What is needed: Exactly the lines from the line containing "Retour à l'accueil (215, 338)" through the last line of the entries below should appear in the answer, reproduced verbatim.
[[ Exercise materials, beginning ]]
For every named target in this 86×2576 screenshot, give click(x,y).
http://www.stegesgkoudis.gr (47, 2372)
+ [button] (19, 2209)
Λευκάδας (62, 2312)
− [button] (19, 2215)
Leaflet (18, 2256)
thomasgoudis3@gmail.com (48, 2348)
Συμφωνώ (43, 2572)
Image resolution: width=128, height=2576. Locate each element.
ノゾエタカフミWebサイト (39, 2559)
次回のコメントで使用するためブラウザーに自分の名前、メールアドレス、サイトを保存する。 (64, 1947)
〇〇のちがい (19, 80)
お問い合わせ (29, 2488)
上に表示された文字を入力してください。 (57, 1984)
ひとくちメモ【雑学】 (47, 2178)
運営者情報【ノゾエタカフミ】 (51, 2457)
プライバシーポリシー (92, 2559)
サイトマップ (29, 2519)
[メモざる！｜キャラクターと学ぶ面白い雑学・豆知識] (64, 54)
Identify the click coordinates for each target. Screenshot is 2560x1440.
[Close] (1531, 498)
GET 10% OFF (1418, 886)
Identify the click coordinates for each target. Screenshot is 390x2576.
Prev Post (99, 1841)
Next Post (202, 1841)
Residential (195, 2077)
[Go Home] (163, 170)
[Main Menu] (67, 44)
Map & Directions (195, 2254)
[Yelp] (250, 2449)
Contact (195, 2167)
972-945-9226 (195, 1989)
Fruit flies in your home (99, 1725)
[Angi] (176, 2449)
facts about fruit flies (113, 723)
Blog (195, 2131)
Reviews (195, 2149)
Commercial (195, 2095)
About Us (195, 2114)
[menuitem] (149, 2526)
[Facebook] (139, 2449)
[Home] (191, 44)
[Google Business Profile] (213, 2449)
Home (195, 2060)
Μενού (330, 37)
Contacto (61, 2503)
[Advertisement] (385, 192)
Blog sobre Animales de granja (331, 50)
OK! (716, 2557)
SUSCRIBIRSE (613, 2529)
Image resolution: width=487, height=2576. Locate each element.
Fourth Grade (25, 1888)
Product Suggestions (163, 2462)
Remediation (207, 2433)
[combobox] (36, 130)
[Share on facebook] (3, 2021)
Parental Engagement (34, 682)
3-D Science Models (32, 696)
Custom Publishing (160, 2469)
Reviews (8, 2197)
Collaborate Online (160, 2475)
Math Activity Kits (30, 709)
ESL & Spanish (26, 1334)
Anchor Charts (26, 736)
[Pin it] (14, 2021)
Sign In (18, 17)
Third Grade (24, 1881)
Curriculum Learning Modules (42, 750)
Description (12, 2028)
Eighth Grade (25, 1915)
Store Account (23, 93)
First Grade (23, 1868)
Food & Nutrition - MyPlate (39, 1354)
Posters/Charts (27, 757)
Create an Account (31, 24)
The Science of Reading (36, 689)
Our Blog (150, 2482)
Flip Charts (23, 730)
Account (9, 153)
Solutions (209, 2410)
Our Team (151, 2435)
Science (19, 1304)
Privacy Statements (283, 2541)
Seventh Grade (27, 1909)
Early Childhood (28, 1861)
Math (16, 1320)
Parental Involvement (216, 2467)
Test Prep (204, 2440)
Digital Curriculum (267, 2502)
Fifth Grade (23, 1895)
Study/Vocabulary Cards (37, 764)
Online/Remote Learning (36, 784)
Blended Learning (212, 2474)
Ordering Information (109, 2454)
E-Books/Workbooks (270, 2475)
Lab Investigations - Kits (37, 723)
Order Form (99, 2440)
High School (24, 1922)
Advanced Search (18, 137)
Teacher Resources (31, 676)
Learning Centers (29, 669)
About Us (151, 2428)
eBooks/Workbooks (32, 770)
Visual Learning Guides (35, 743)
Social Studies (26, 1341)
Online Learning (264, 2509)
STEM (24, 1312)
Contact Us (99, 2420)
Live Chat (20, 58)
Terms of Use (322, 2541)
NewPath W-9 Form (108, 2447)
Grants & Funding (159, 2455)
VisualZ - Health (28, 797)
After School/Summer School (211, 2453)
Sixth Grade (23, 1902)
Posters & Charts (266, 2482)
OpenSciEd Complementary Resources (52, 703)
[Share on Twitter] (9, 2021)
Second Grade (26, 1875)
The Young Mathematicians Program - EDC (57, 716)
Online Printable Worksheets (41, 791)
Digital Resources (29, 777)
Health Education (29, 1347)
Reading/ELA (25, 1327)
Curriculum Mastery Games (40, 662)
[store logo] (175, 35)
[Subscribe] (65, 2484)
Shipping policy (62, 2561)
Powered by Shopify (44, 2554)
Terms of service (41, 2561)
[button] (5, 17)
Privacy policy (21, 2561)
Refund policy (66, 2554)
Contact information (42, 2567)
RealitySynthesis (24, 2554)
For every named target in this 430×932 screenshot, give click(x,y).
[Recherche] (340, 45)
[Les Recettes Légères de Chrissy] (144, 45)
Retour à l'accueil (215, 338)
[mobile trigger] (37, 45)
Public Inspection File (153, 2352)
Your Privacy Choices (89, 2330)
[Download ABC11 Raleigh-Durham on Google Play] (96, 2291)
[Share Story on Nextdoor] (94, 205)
[[ Exercise materials, end ]]
Reply to the task:
Retour à l'accueil (215, 338)
[mobile trigger] (37, 45)
Public Inspection File (153, 2352)
Your Privacy Choices (89, 2330)
[Download ABC11 Raleigh-Durham on Google Play] (96, 2291)
[Share Story on Nextdoor] (94, 205)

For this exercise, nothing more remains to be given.